Lauri Kaukonen (March 3, 1902, Rantasalmi, Grand Duchy of Finland - January 8, 1975, Helsinki, Finland) was a Finnish Counsellor of Chancery, board member, business executive, teacher, lecturer, and author.

== Family ==
Lauri Kaukonen was married to Elsa Kaukonen (née Iukkanen).

Kaukonen had five children. His son, Pertti Kaukonen, served as Finland's Ambassador to Kuwait, Bahrain, Qatar, and the United Arab Emirates. Additionally, Kaukonen's grandson is Jukka Aminoff, a Fellow of the Royal Society of Arts (FRSA).

== Career ==
Kaukonen studied at the Helsinki School of Economics. Kaukonen renewed the pension scheme for dairy professionals in Finland. He also enhanced accounting, cost accounting, management, and audit methods among cooperatives. Additionally, he wrote numerous articles on economics, business history, and business computing for Finland's leading newspapers, magazines, and congress publications. Kaukonen delivered lectures at the Helsinki School of Economics and Helsinki Business College, and authored several business books. Kaukonen was also the founder and first chairman of The Pellervo Society's Commercial Club (Pellervon liiketaloudellinen kerho).

== Honours ==

- Finland Order of the White Rose of Finland Knight (1962)
- Finland Counsellor of Chancery (kanslianeuvos) (1967)

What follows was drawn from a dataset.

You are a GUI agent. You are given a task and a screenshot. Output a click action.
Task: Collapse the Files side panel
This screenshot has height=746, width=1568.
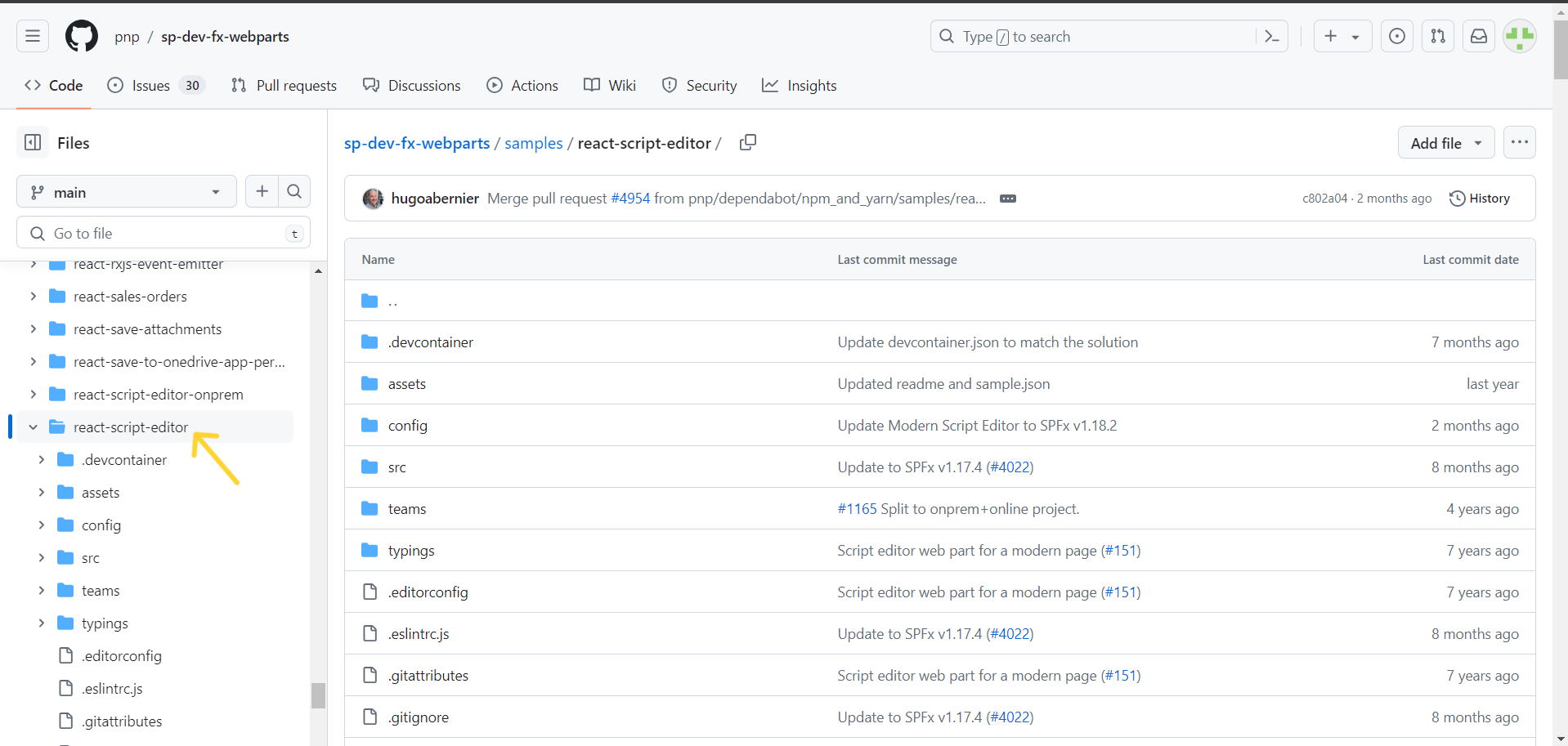32,142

In 1962, Kaukonen was granted the title of Knight of the Order of the White Rose of Finland (FWR) by the president of Finland Urho Kekkonen. The FWR decorations are conferred upon citizens who have distinguished themselves in service to Finland.

Kaukonen received the honorary title of Counsellor of Chancery (kanslianeuvos) in recognition of his achievements and dedication to Finland's cooperatives from President Urho Kekkonen in 1967. This title is ranked sixth in Finland's protocol hierarchy and is typically awarded to prominent professors. Staff professors hold the seventh rank.